Research Themes

I study how to better build (and understand) interesting systems using humans and AI.

General Themes

Open Science

As of this moment, on this planet, two of the largest experiments currently underway in organization are (1) the international open source movement and (2) the open science movements. I contribute to these via:

The PROMISE repository of data for repeatable SE experiments;
The Academic Publishing 2.0 initiative project, where (with Emerson Murpy-Hill and others) we are designing a next generation open SE journal, to be launched in 2015.

Teams of Humans+AI

I try to understand how humans+AI can work better together to organize software systems.
Where I differ from other researchers is that I think humans, with all their flaws and imperfections, are central to this organization. So here is what I do not think is true:

The notion of 'user' cannot be precisely defined, and therefore and no place in CS or SE.
--Edsger Dijkstra, ICSE, 1979

As to what I do think is true is that better conclusions about software projects arise from:

More data: In the age of the Internet, we can certainly access more data. Certainly, In SE research, we are accessing and using more and more models that ever before.
More cpu: Given recent trends in cloud computing, it is now possible to apply more CPU to any given problem. For example, search-based SE methods treat SE problems as optimization problems, then apply large amounts of CPU to understand the trade-offs that exist between competing goals.
Human analysts: Who find and structure better questions. This structure offers a "landscape" of possible solutions. Note that these analysts are what I think our current generation of programmers will evolve into.
Automatic systems: That better understand the questions and use that insight to explore, and find shortcuts, around that "landscape".

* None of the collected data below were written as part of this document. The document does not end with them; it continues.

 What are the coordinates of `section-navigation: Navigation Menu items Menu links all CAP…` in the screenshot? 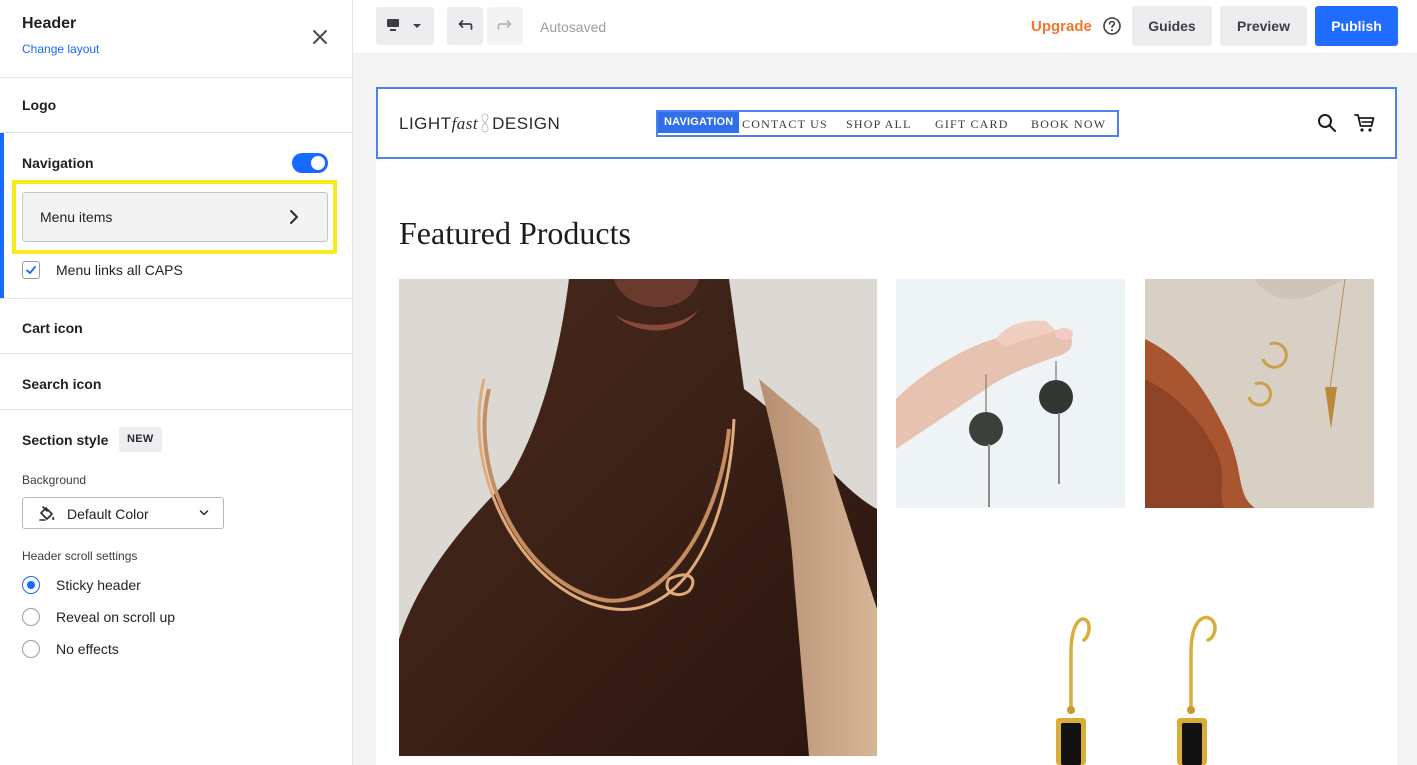 It's located at (176, 216).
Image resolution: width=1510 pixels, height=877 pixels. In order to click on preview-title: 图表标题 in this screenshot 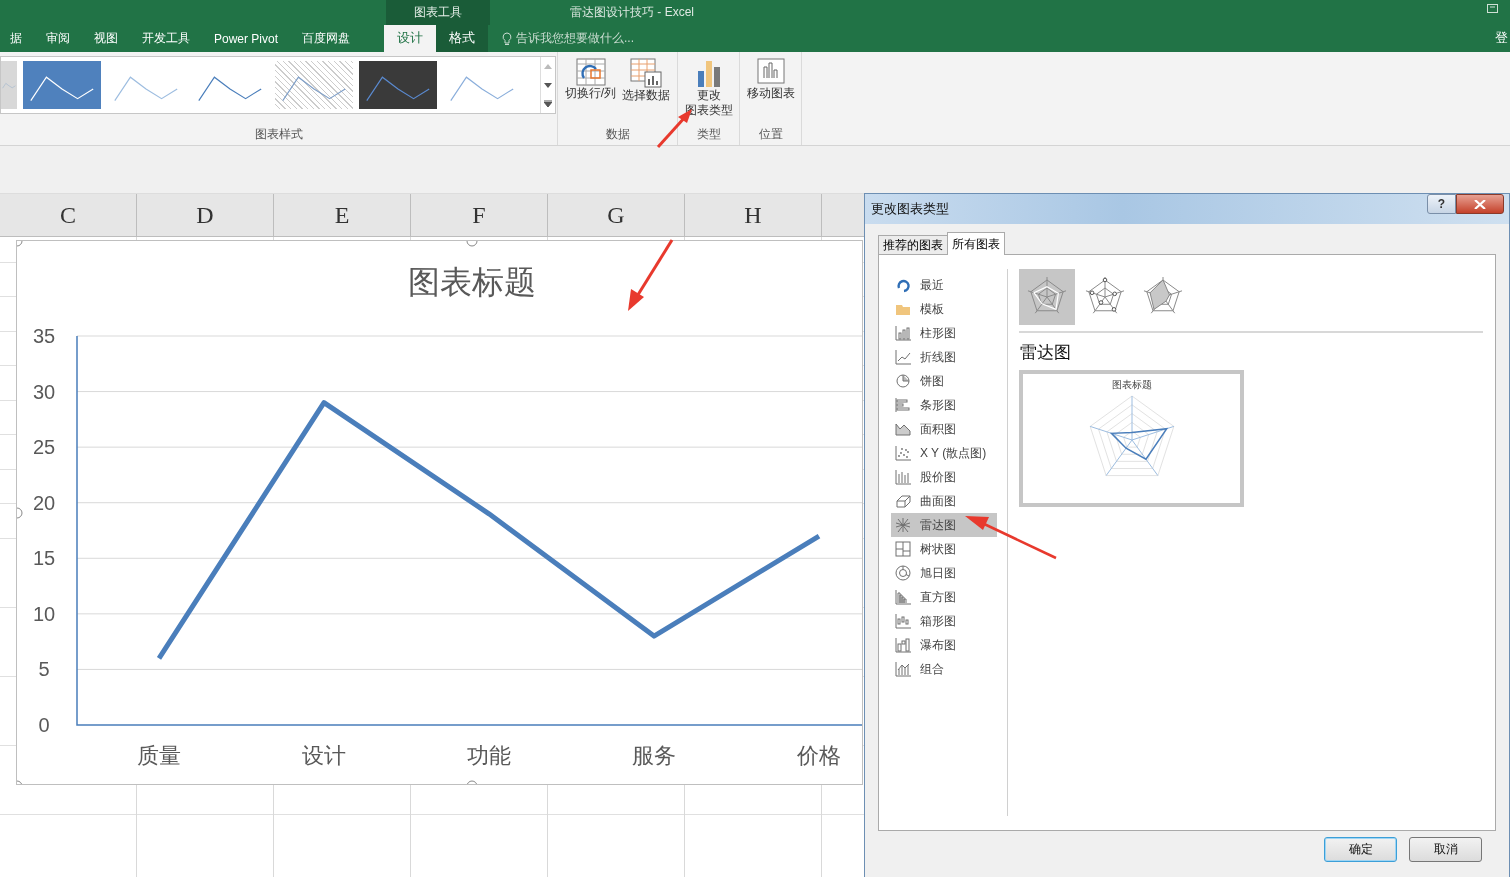, I will do `click(1132, 385)`.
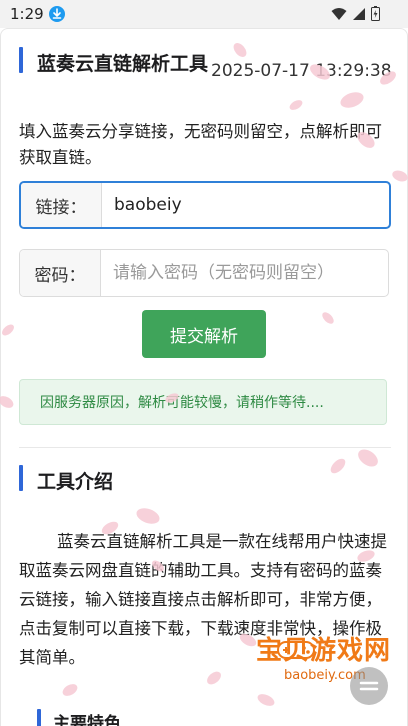 This screenshot has width=408, height=726. What do you see at coordinates (57, 14) in the screenshot?
I see `download-icon` at bounding box center [57, 14].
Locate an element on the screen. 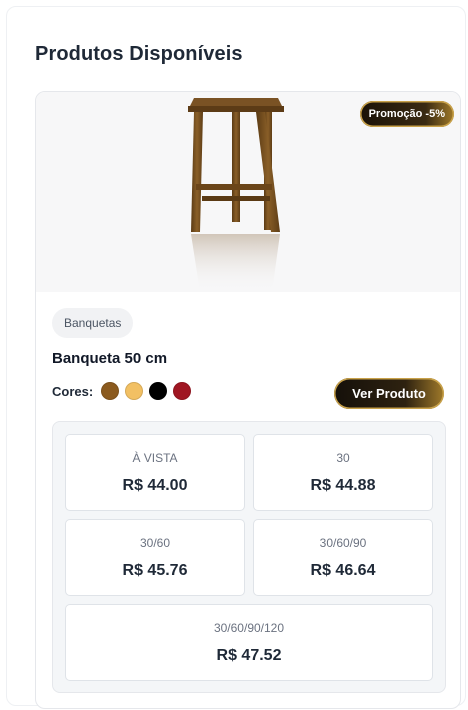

Note my emphasis on this "landscape". I think the shape of the user preference space can tell us a lot about how to better solve problems since:

A mathematical definition of "user": the force that changes the geometry of search space.
--Me, 2014

How NOT To Do It

How to best organize our software systems? Well, here are some ideas that I tried and now I think are not the right approach.

Not Formal Logics

For years I worked with specialized modeling languages with the dream to coercing business users and programmers to use my kind of "better language".
Nowadays I think that we have to reason about all manner of idiosyncratically written models (written in FORTRAN or EXCEL or whatever) since those kinds of models are most common. Hence, I use data mining and optimization methods that treat models as black boxes that map inputs to outputs (and the goal is to find better inputs that yield better outputs).
(And to change my view on this point, all you'd have to do is show me some formal logical modeling language that is in wider use than FORTRAN or EXCEL. Good luck with that.)
Not Automatic Programming

The old dream of fully automatic programming (e.g. "write down the axioms then auto-generate the system") may not work. Deterministic deductive synthesis is an interesting technique. But it struggles when there are competing goals or any degree of uncertainty in the background knowledge (the search space explodes; and it becomes hard/impossible to maintain invariants in assemblies of partially specified components).

How To Do It

If the above is not recommended, then what do I think are useful directions?

Induction

For problems relating to competing goals, or that use partially incomplete knowledge, model creation is heuristic inductive process where some learner explores a space and culls a large space of possible models.
Heuristic induction should be conducted in partnership with the users since the biases of those users are needed to guiding the learner to a result that is acceptable to those users. In that partnership, it is important that the automatic process does not overwhelm the humans with too many options. Happily, if we exploit user biases, we can readily build range, feature selection and instance subset selection methods that greatly reduce the space of options the user needs to discuss.
Exploring Biases

Inductive search is inherently biased so it is important we study and document those biases since different biases lead to radically different models.
Note that we cannot, and should not, avoid bias since without it there would be no way to decide what bits are most important and which bits can be ignored. Paradoxically, bias blinds us to some things while letting us see (predict) the future. So all models are biased (but only some admit it). If we understand and use that bias, we can generate models that are most useful to the user:

By pruning away irrelevancies (where "relevance" is defined by the biases) we can produce models that perform "better", where "better" means either better predictions or lower variance or both.
Another advantage of this kind of pruning is increased privacy. If data from N projects is pruned back to M (where M<N) then, by definition we are ensuring the privacy of N-M projects. Further, it we add in some feature selection so we are only using (say) 25% of the features, then we are ignoring more data and achieving greater privacy.

Learning "NICHE" Contexts

Another way to describe the above is "how to learn contexts?" (where each "context" is a region where a particular set of biases are most true). Contextual reasoning is very important in software engineering since software projects are very different and constantly changing. One automatic method for finding contexts is something I call NICHE (it used to be called IDEA, then WHERE, but I found an 1989 article that convinced me that "NICHE" was a better term).